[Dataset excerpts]
·····

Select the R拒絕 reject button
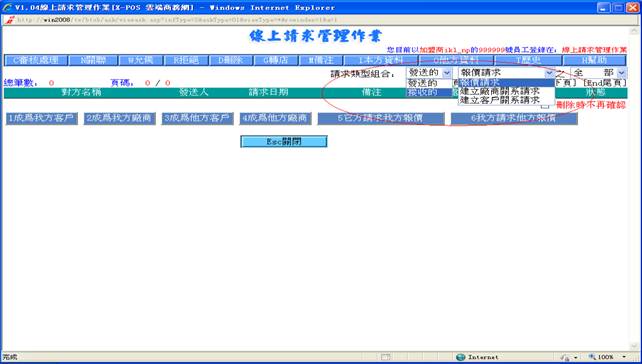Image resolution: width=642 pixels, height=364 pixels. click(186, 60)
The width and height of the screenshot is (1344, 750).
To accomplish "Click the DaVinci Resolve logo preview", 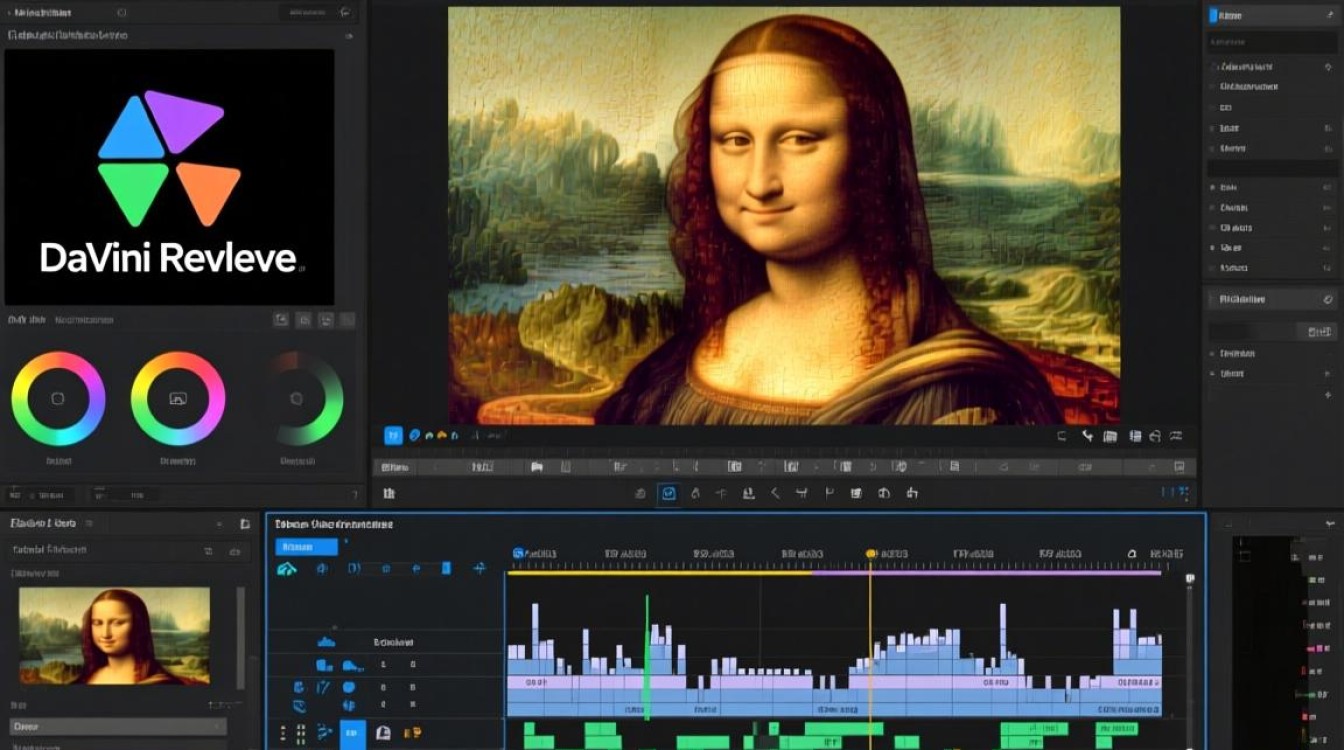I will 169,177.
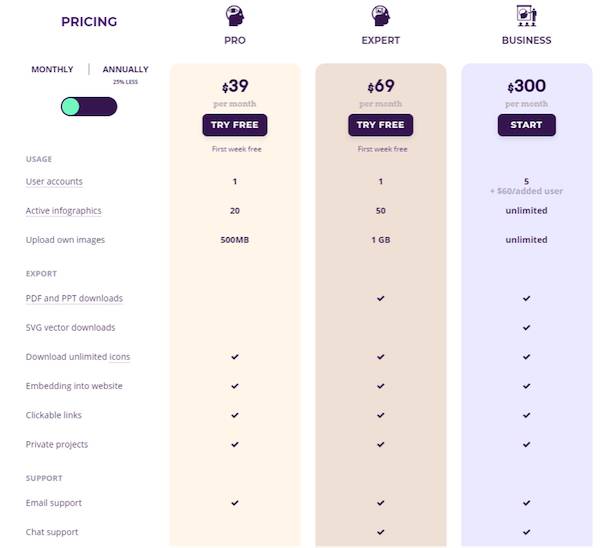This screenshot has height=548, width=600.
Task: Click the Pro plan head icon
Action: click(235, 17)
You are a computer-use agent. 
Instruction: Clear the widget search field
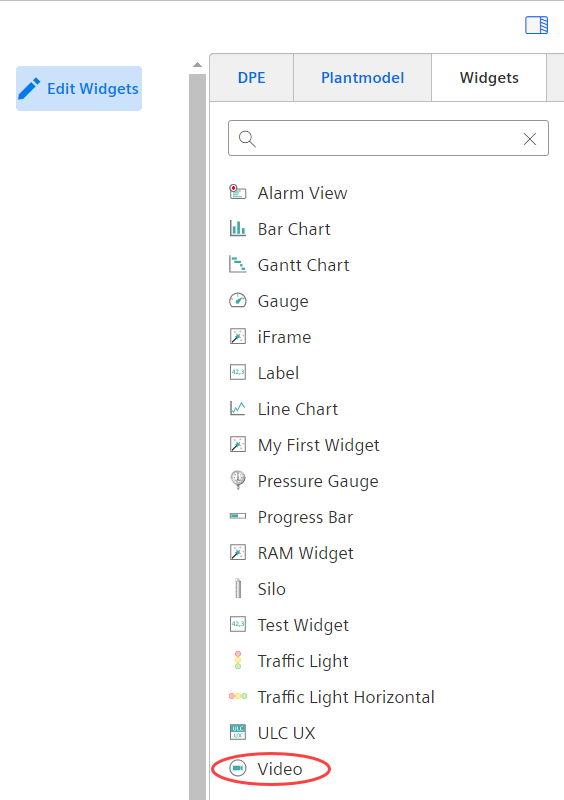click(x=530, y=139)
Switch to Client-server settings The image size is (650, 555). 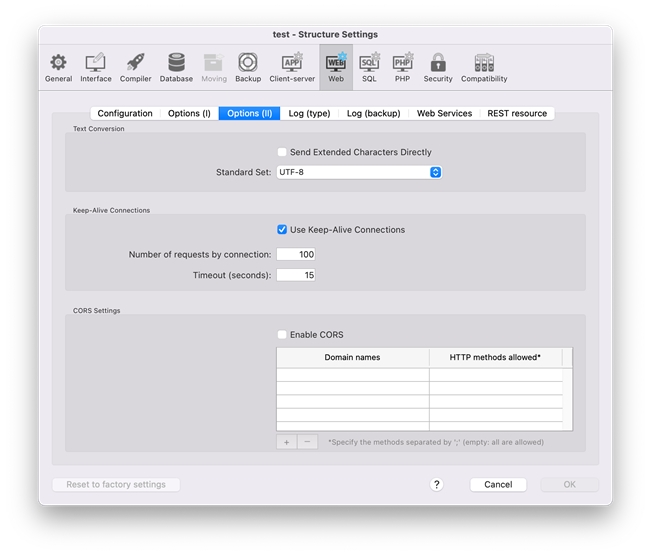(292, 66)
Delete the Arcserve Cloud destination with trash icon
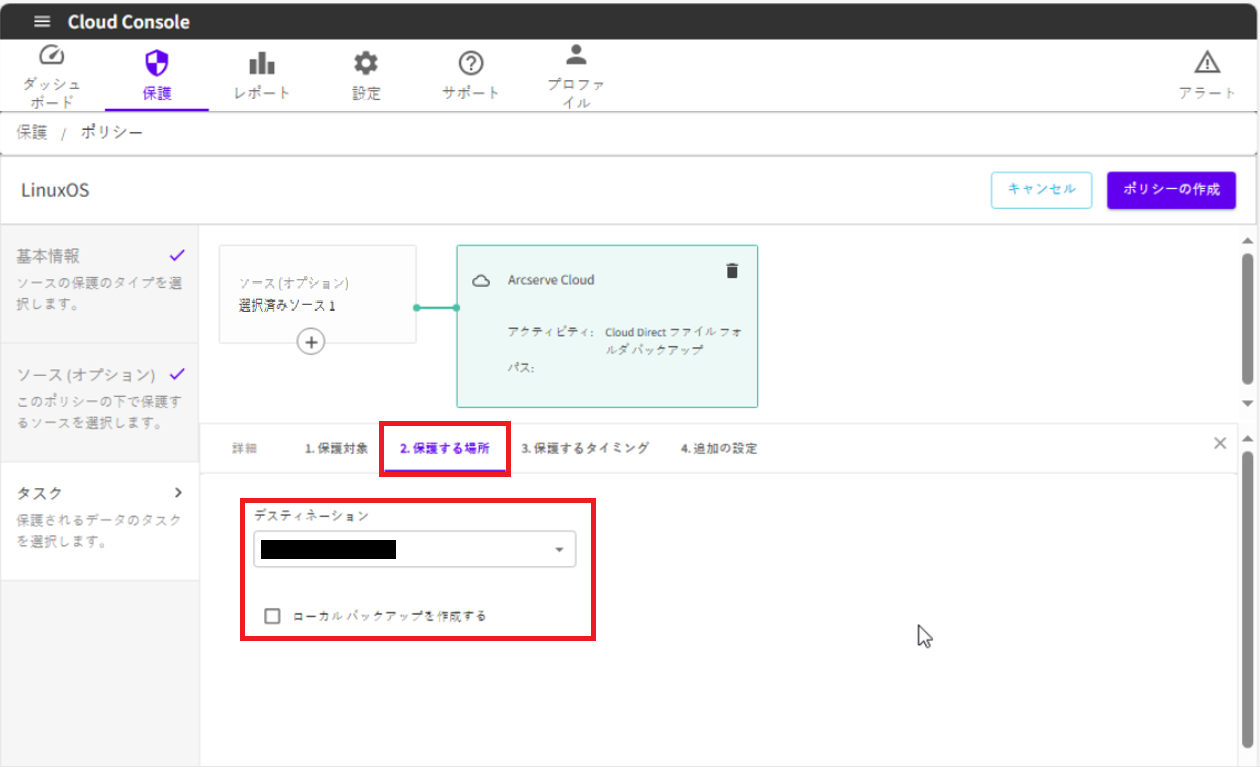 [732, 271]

·····

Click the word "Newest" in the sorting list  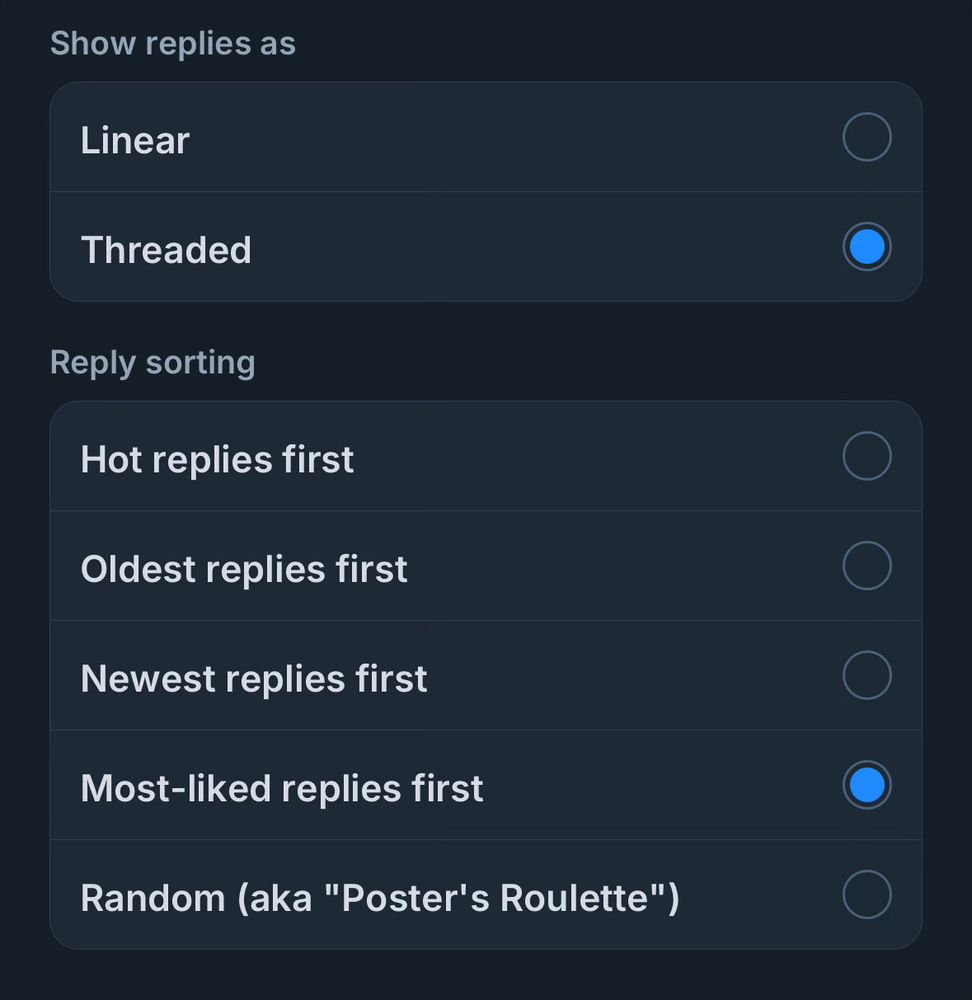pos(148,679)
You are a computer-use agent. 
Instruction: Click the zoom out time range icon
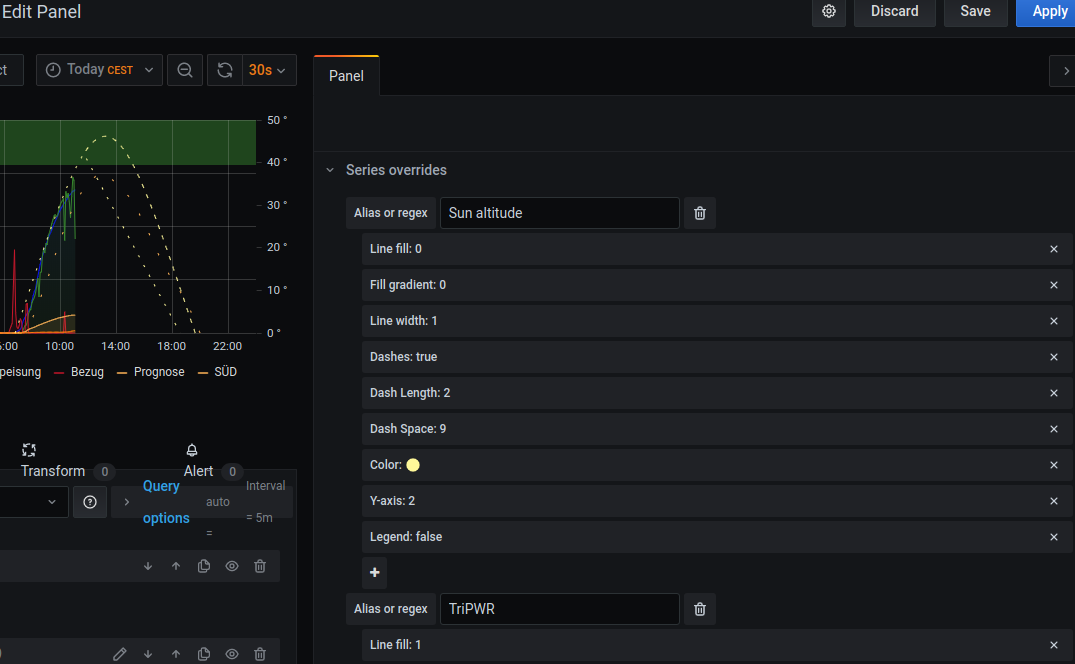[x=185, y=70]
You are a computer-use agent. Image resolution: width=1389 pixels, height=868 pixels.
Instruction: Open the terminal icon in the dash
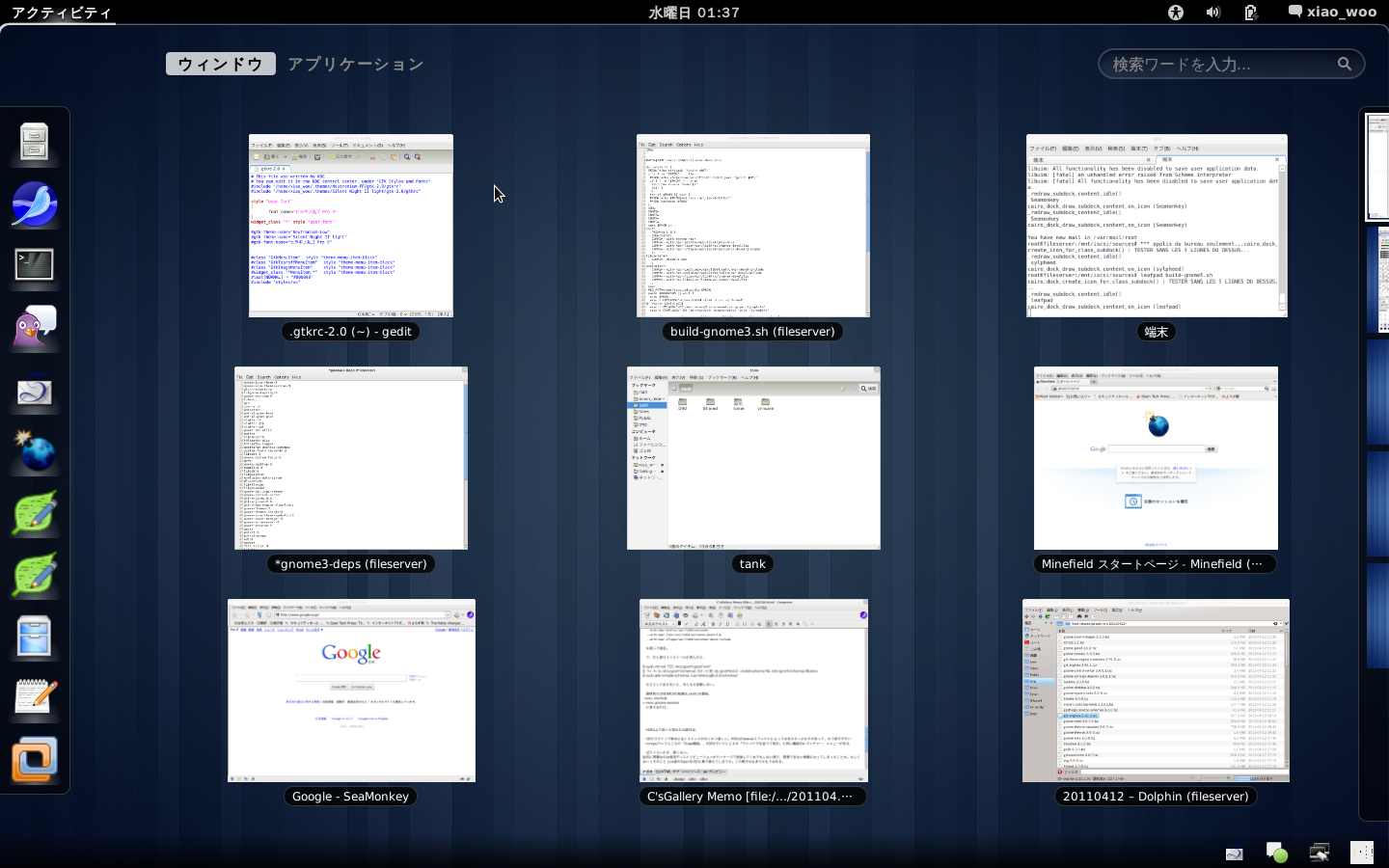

·····

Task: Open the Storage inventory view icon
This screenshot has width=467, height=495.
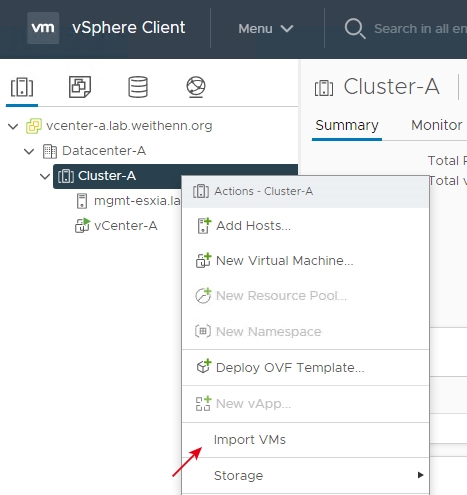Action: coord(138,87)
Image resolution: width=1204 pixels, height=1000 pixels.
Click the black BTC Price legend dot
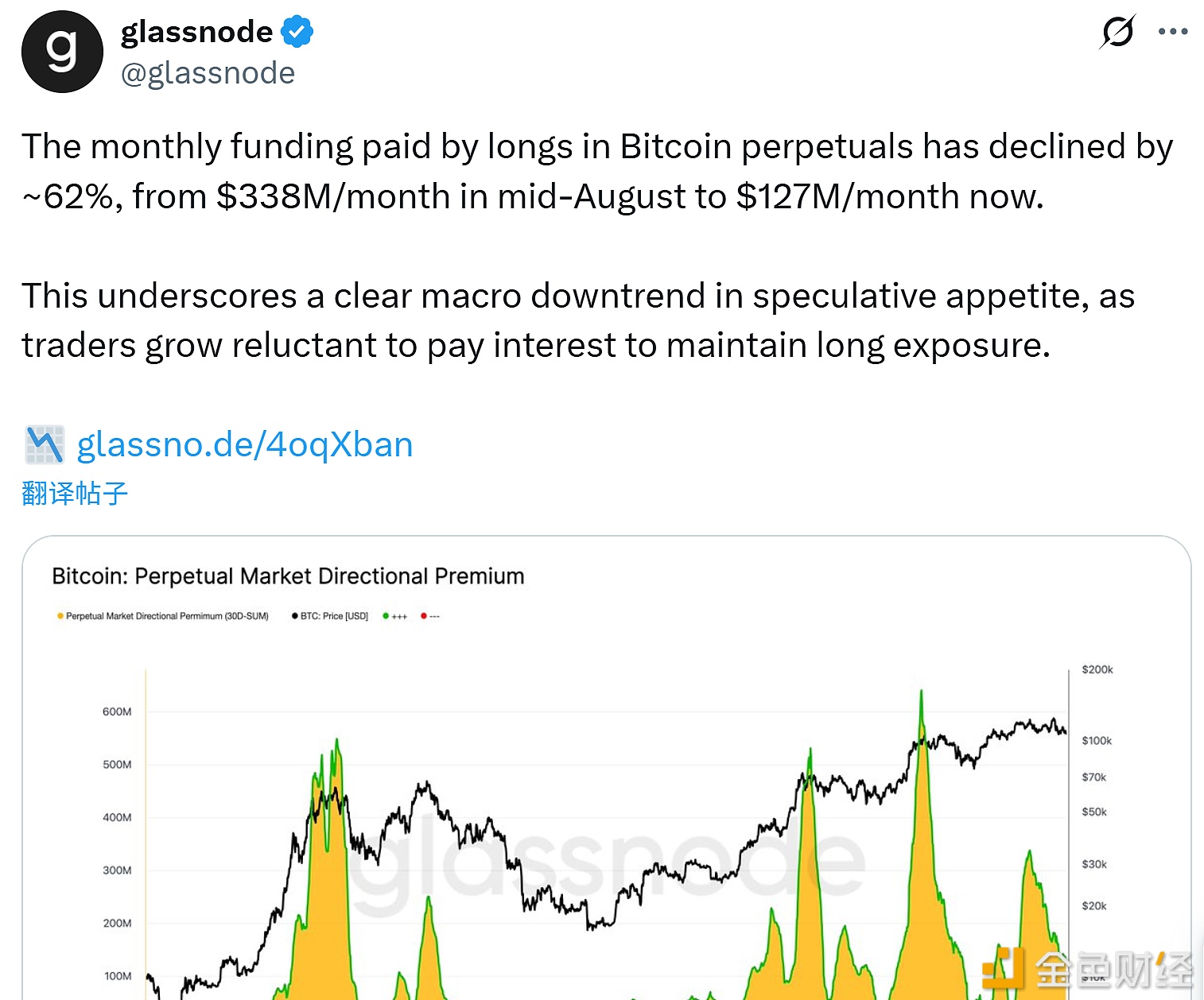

·····

> Your goal: Give again the stretch of the entries above that begins at the line with "This screenshot has width=467, height=495." and ends at the line with "Click the black BTC Price legend dot", word for word, with no pictures.

> Task result:
This screenshot has width=467, height=495.
Action: coord(138,87)
Image resolution: width=1204 pixels, height=1000 pixels.
Click the black BTC Price legend dot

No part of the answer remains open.